* _Goal_:
Reproduce every line of the material below verbatim, omitting the pictures from your answer.

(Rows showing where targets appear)
□ □ □

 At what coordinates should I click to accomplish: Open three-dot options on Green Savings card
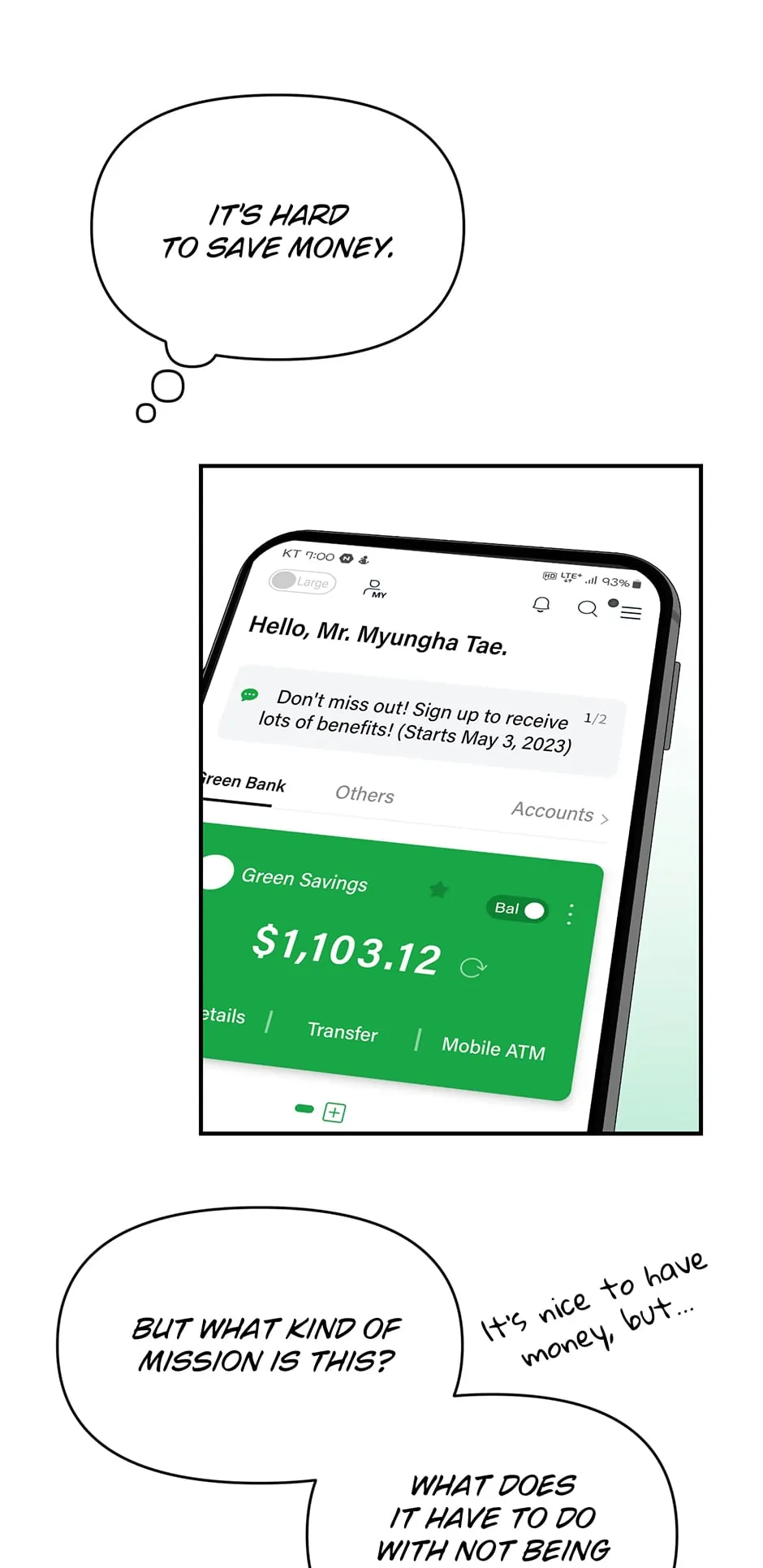570,914
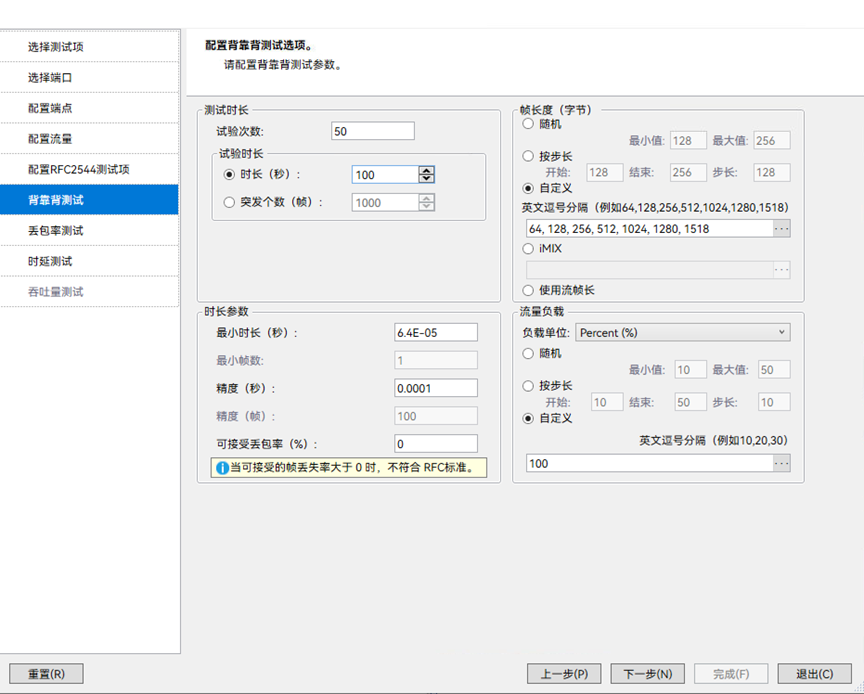This screenshot has width=864, height=694.
Task: Open the custom frame length ellipsis editor
Action: tap(782, 228)
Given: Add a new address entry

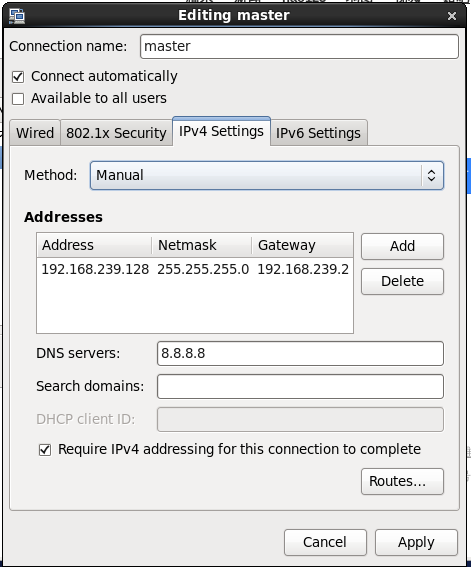Looking at the screenshot, I should point(402,246).
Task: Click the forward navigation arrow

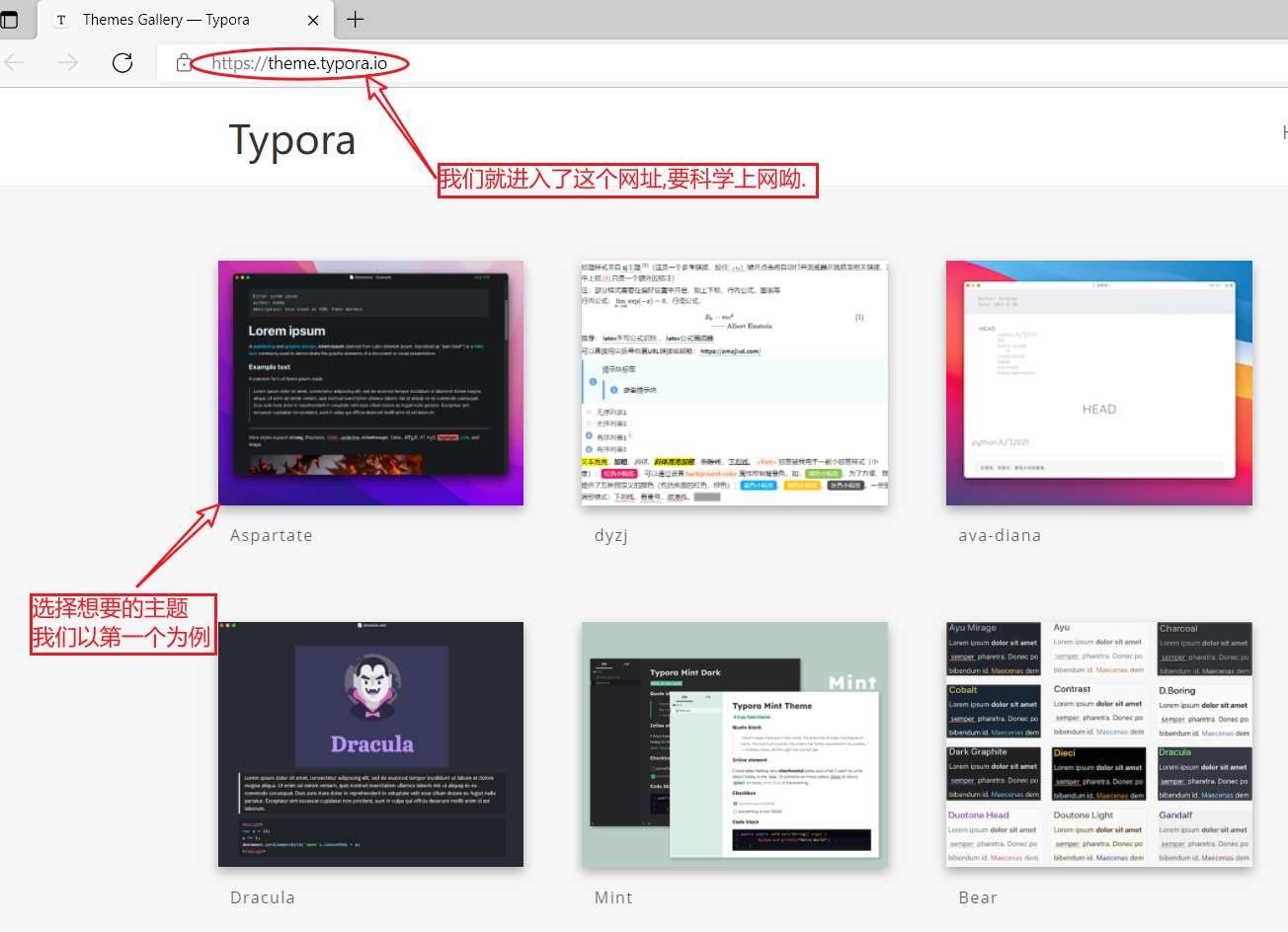Action: click(67, 62)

□ □ □

* _Written solution_:
 At what coordinates should I click to accomplish: Open three-dot options on Green Savings card
570,914
This screenshot has width=864, height=694.
Task: Open the custom frame length ellipsis editor
Action: tap(782, 228)
Given: Add a new address entry

Looking at the screenshot, I should point(402,246).
Task: Click the forward navigation arrow

Action: click(67, 62)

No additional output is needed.